## TAAKOMSCHRIJVING
Onder welk uurbedrag mag iemand zich volgens de tekst over de Wet Vbar vanaf 2025 automatisch op het standpunt stellen werknemer te zijn?

De Wet verduidelijking beoordeling arbeidsrelaties en rechtsvermoeden (Vbar) is onderweg door de Tweede Kamer. Het klinkt misschien als weer een laag juridisch jargon, maar voor kleine en micro-ondernemers kan dit grote gevolgen hebben voor hoe je mensen inhuurt, samenwerkt en zelfs je tarieven bepaalt.
Wat verandert er?
Het wetsvoorstel wil het grijze gebied tussen loondienst en zelfstandigheid verkleinen door de definitie van “werken in dienst van”, de juridische kern van discussies over arbeidsstatus, te verduidelijken.
Het introduceert een tweestappenraamwerk:
-
Werkgebonden en organisatorische aansturing
- Is de persoon ingebed in jouw organisatie?
- Bepaal jij hoe, wanneer en waar het werk wordt uitgevoerd?
- Is er een duidelijke gezagsverhouding?
-
Werken voor eigen rekening en risico
- Draagt de persoon financieel risico?
- Brengt hij of zij specifieke kennis in die jij zelf niet hebt?
- Werkt de persoon in de praktijk écht zelfstandig, en niet alleen op papier?
Deze aanpak sluit aan bij het Deliveroo-arrest en wordt ondersteund met praktische voorbeelden, zodat zowel ondernemers als opdrachtnemers beter weten waar ze aan toe zijn.
Het lage-uurloon-vermoeden
Er komt ook een nieuw rechtsvermoeden:
Verdient iemand minder dan €36 per uur (vanaf 2025), dan mag diegene zich automatisch op het standpunt stellen dat hij of zij werknemer is.
In dat geval ligt de bewijslast bij de opdrachtgever om aan te tonen dat er géén sprake is van een dienstverband. Het doel is het beschermen van kwetsbare werkenden, maar voor microbedrijven betekent dit:
- Voorzichtigheid bij het inhuren van laagbetaalde freelancers.
- Mogelijke kostenstijgingen als functies moeten worden omgezet naar loondienst.

[Gegevens voor verankering op pixelcoördinaten]
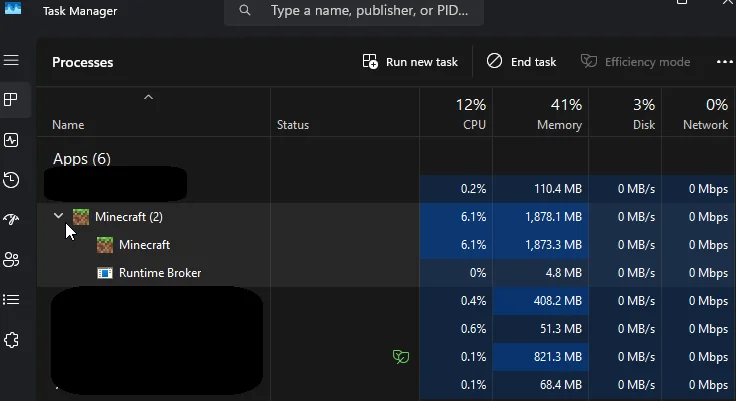Select the Processes page icon in sidebar

tap(11, 100)
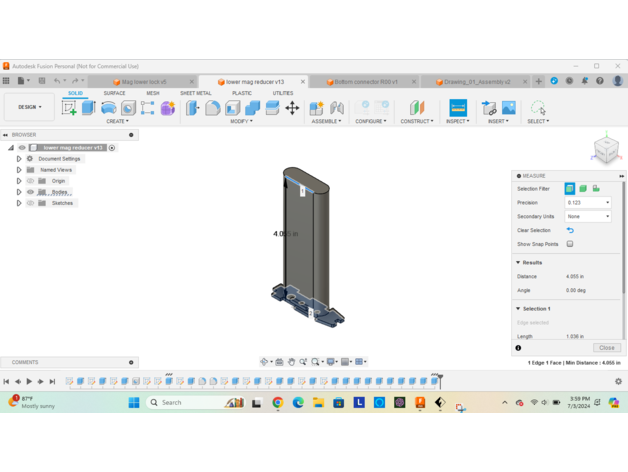Select the Revolve tool in Create
628x472 pixels.
point(109,108)
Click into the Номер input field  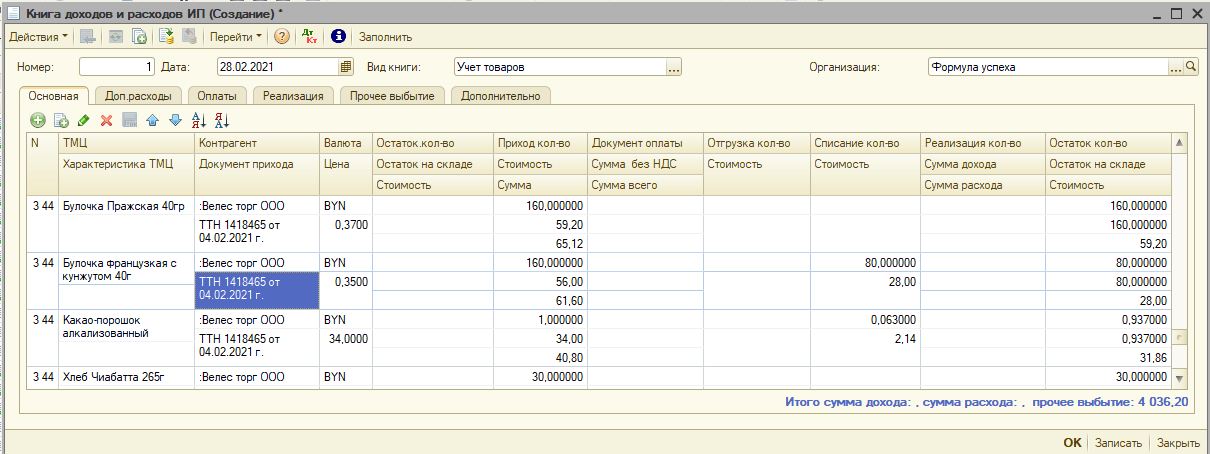(x=116, y=68)
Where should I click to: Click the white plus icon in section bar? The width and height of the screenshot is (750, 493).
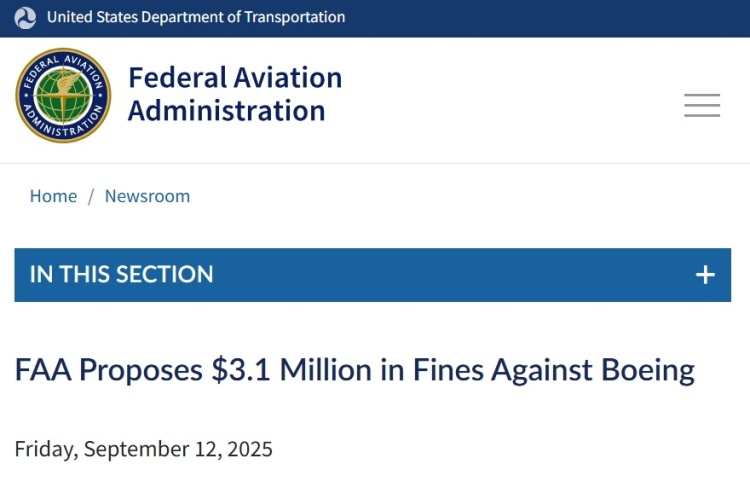point(705,275)
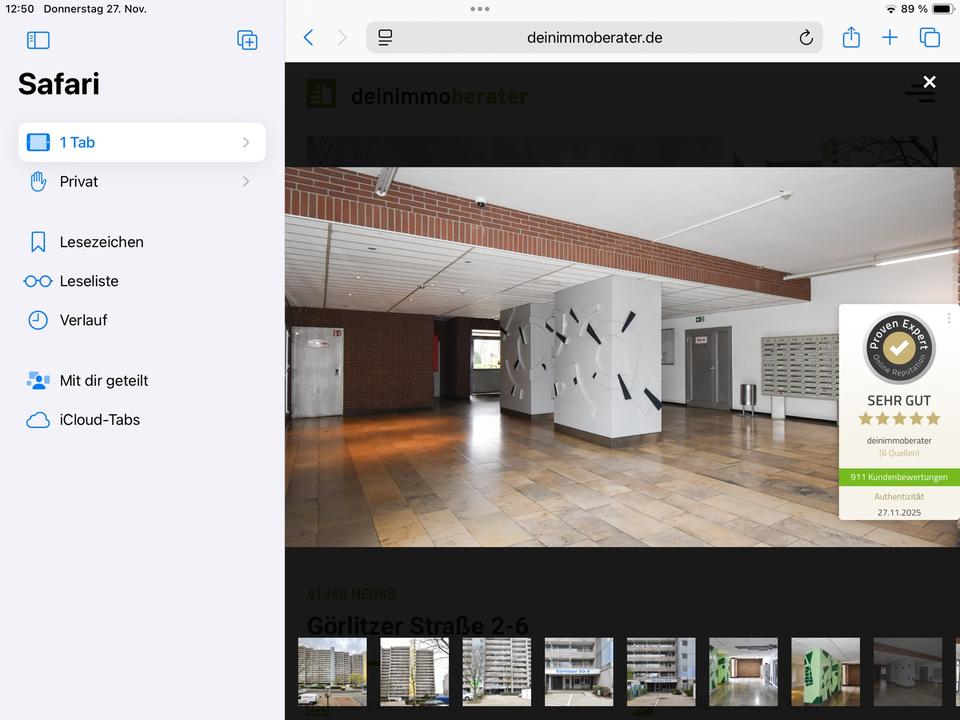The height and width of the screenshot is (720, 960).
Task: Create a new tab group
Action: coord(246,40)
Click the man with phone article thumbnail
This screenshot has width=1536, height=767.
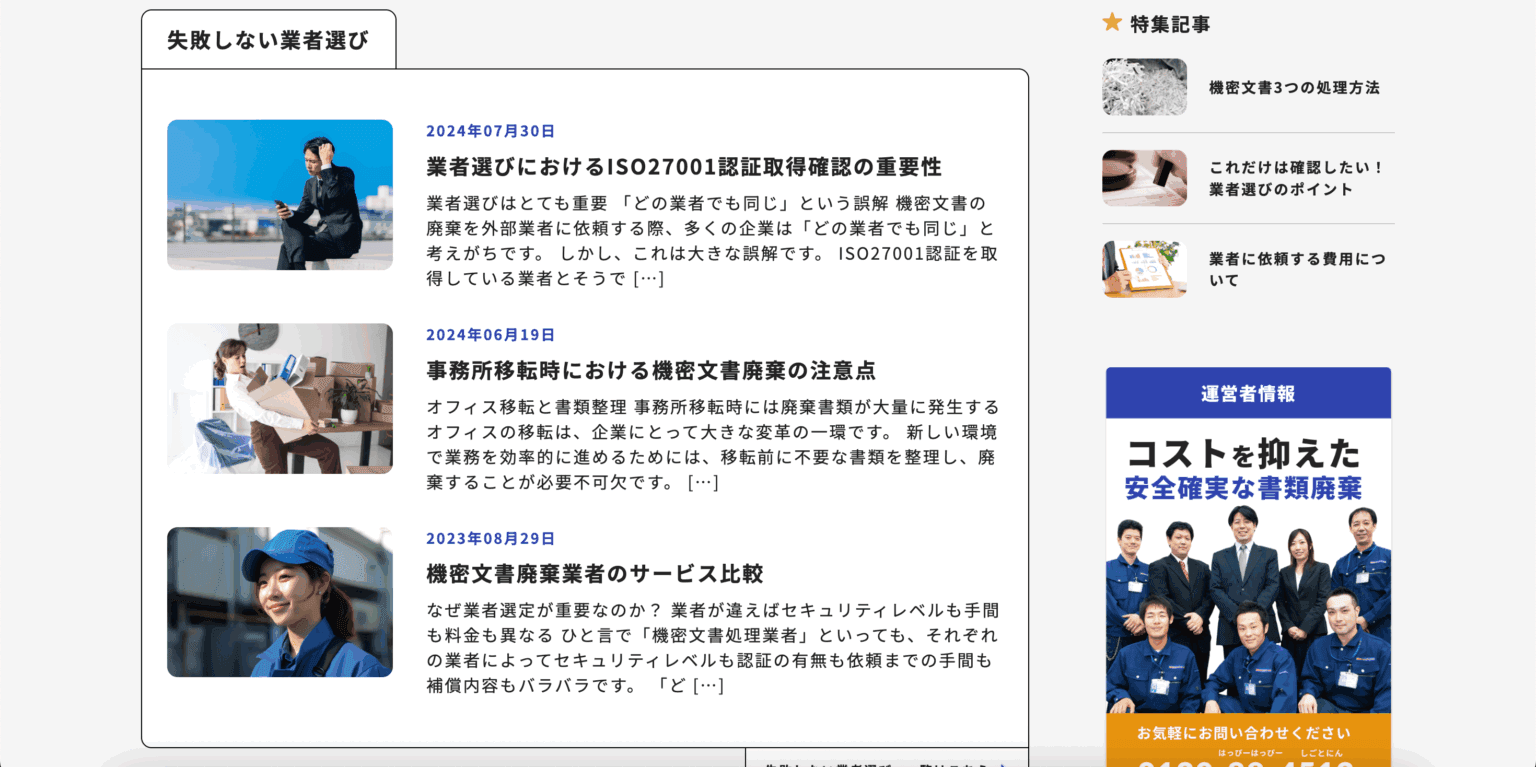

## ANTWOORD
Onder €36 per uur.